Required action
Write down every entry below once more, exactly.

Provided entries
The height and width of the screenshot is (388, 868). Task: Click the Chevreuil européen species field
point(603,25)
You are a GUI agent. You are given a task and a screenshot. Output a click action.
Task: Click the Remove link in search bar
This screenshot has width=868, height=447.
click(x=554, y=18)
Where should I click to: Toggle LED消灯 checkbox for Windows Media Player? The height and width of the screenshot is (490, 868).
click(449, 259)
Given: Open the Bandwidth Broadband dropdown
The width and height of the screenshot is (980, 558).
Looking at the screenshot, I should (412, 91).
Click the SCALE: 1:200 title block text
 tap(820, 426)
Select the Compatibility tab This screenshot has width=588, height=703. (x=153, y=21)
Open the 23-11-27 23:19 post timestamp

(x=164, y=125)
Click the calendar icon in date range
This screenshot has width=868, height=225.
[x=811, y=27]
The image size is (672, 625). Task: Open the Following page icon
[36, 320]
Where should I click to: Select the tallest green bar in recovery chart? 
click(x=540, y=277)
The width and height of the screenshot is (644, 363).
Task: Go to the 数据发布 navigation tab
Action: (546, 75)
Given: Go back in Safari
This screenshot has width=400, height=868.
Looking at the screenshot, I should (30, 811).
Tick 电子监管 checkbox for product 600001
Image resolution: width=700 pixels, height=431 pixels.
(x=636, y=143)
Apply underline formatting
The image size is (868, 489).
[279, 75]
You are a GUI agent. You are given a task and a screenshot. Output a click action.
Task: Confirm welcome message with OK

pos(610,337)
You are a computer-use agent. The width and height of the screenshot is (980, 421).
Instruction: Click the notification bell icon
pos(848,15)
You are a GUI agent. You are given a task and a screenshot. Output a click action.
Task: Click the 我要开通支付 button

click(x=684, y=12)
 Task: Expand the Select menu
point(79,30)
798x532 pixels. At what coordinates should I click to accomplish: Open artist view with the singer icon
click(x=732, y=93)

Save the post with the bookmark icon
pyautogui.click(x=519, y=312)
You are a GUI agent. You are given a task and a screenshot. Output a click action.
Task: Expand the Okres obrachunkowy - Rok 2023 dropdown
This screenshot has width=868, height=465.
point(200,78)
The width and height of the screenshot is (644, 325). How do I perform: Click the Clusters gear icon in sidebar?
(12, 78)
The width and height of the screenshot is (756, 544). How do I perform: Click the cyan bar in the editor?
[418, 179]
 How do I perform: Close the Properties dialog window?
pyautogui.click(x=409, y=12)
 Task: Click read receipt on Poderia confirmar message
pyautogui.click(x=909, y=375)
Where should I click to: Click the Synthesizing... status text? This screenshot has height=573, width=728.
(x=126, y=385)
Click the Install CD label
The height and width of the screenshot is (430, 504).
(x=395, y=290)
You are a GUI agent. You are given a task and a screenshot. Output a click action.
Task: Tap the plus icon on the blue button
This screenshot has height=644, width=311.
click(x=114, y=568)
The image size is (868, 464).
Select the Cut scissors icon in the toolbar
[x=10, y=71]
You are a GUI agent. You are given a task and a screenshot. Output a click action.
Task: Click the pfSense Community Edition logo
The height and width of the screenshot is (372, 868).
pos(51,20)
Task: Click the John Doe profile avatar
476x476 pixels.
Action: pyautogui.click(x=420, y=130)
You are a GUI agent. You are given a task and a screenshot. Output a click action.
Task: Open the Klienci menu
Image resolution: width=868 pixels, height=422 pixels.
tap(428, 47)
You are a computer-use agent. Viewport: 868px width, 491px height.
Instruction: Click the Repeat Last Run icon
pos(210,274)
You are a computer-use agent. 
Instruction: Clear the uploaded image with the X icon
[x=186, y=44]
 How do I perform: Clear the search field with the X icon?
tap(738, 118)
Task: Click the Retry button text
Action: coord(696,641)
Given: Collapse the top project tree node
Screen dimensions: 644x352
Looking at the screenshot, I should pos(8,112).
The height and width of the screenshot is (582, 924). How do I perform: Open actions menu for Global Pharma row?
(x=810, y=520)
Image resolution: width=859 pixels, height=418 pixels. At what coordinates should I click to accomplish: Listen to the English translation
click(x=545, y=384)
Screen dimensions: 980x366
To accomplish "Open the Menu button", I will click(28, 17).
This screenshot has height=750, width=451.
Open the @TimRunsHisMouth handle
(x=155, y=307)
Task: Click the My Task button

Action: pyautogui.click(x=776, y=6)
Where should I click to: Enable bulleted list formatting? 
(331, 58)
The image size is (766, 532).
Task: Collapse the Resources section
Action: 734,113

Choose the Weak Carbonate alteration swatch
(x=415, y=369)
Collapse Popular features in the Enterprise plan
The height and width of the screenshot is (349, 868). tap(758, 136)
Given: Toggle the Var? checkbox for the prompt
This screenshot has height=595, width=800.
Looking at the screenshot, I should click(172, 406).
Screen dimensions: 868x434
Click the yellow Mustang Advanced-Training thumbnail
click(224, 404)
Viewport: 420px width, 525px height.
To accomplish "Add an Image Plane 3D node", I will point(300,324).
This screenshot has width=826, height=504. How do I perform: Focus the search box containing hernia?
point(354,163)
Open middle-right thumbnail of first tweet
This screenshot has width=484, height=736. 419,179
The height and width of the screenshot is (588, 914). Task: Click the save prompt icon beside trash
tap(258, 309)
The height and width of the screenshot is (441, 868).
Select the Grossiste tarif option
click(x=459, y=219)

Written answer
The height and width of the screenshot is (388, 868). Task: Click the Chevreuil européen species field
point(603,25)
You are a GUI agent. You are given a task and a screenshot. Output a click action.
Task: Click the Remove link in search bar
This screenshot has width=868, height=447.
click(x=554, y=18)
Where should I click to: Toggle LED消灯 checkbox for Windows Media Player? The height and width of the screenshot is (490, 868).
click(449, 259)
Given: Open the Bandwidth Broadband dropdown
The width and height of the screenshot is (980, 558).
Looking at the screenshot, I should (412, 91).
Click the SCALE: 1:200 title block text
 tap(820, 426)
Select the Compatibility tab This screenshot has width=588, height=703. (x=153, y=21)
Open the 23-11-27 23:19 post timestamp

(x=164, y=125)
Click the calendar icon in date range
This screenshot has width=868, height=225.
[x=811, y=27]
The image size is (672, 625). Task: Open the Following page icon
[36, 320]
Where should I click to: Select the tallest green bar in recovery chart? 
click(x=540, y=277)
The width and height of the screenshot is (644, 363).
Task: Go to the 数据发布 navigation tab
Action: (546, 75)
Given: Go back in Safari
This screenshot has width=400, height=868.
Looking at the screenshot, I should (30, 811).
Tick 电子监管 checkbox for product 600001
Image resolution: width=700 pixels, height=431 pixels.
(x=636, y=143)
Apply underline formatting
The image size is (868, 489).
[279, 75]
You are a GUI agent. You are given a task and a screenshot. Output a click action.
Task: Confirm welcome message with OK

pos(610,337)
You are a computer-use agent. The width and height of the screenshot is (980, 421).
Instruction: Click the notification bell icon
pos(848,15)
You are a GUI agent. You are given a task and a screenshot. Output a click action.
Task: Click the 我要开通支付 button

click(x=684, y=12)
 Task: Expand the Select menu
point(79,30)
798x532 pixels. At what coordinates should I click to accomplish: Open artist view with the singer icon
click(x=732, y=93)

Save the post with the bookmark icon
pyautogui.click(x=519, y=312)
You are a GUI agent. You are given a task and a screenshot. Output a click action.
Task: Expand the Okres obrachunkowy - Rok 2023 dropdown
This screenshot has width=868, height=465.
point(200,78)
The width and height of the screenshot is (644, 325). How do I perform: Click the Clusters gear icon in sidebar?
(12, 78)
The width and height of the screenshot is (756, 544). How do I perform: Click the cyan bar in the editor?
[418, 179]
 How do I perform: Close the Properties dialog window?
pyautogui.click(x=409, y=12)
 Task: Click read receipt on Poderia confirmar message
pyautogui.click(x=909, y=375)
Where should I click to: Click the Synthesizing... status text? This screenshot has height=573, width=728.
(x=126, y=385)
Click the Install CD label
The height and width of the screenshot is (430, 504).
(x=395, y=290)
You are a GUI agent. You are given a task and a screenshot. Output a click action.
Task: Tap the plus icon on the blue button
This screenshot has height=644, width=311.
click(x=114, y=568)
The image size is (868, 464).
Select the Cut scissors icon in the toolbar
[x=10, y=71]
You are a GUI agent. You are given a task and a screenshot. Output a click action.
Task: Click the pfSense Community Edition logo
The height and width of the screenshot is (372, 868).
pos(51,20)
Task: Click the John Doe profile avatar
476x476 pixels.
Action: pyautogui.click(x=420, y=130)
You are a GUI agent. You are given a task and a screenshot. Output a click action.
Task: Open the Klienci menu
Image resolution: width=868 pixels, height=422 pixels.
tap(428, 47)
You are a computer-use agent. Viewport: 868px width, 491px height.
Instruction: Click the Repeat Last Run icon
pos(210,274)
You are a computer-use agent. 
Instruction: Clear the uploaded image with the X icon
[x=186, y=44]
 How do I perform: Clear the search field with the X icon?
tap(738, 118)
Task: Click the Retry button text
Action: coord(696,641)
Given: Collapse the top project tree node
Screen dimensions: 644x352
Looking at the screenshot, I should pos(8,112).
The height and width of the screenshot is (582, 924). How do I perform: Open actions menu for Global Pharma row?
(x=810, y=520)
Image resolution: width=859 pixels, height=418 pixels. At what coordinates should I click to accomplish: Listen to the English translation
click(x=545, y=384)
Screen dimensions: 980x366
To accomplish "Open the Menu button", I will click(28, 17).
This screenshot has height=750, width=451.
Open the @TimRunsHisMouth handle
(x=155, y=307)
Task: Click the My Task button

Action: pyautogui.click(x=776, y=6)
Where should I click to: Enable bulleted list formatting? 
(331, 58)
The image size is (766, 532).
Task: Collapse the Resources section
Action: 734,113

Choose the Weak Carbonate alteration swatch
(x=415, y=369)
Collapse Popular features in the Enterprise plan
The height and width of the screenshot is (349, 868). tap(758, 136)
Given: Toggle the Var? checkbox for the prompt
This screenshot has height=595, width=800.
Looking at the screenshot, I should click(172, 406).
Screen dimensions: 868x434
Click the yellow Mustang Advanced-Training thumbnail
click(224, 404)
Viewport: 420px width, 525px height.
To accomplish "Add an Image Plane 3D node", I will point(300,324).
This screenshot has width=826, height=504. How do I perform: Focus the search box containing hernia?
point(354,163)
Open middle-right thumbnail of first tweet
This screenshot has width=484, height=736. 419,179
The height and width of the screenshot is (588, 914). Task: Click the save prompt icon beside trash
tap(258, 309)
The height and width of the screenshot is (441, 868).
Select the Grossiste tarif option
click(x=459, y=219)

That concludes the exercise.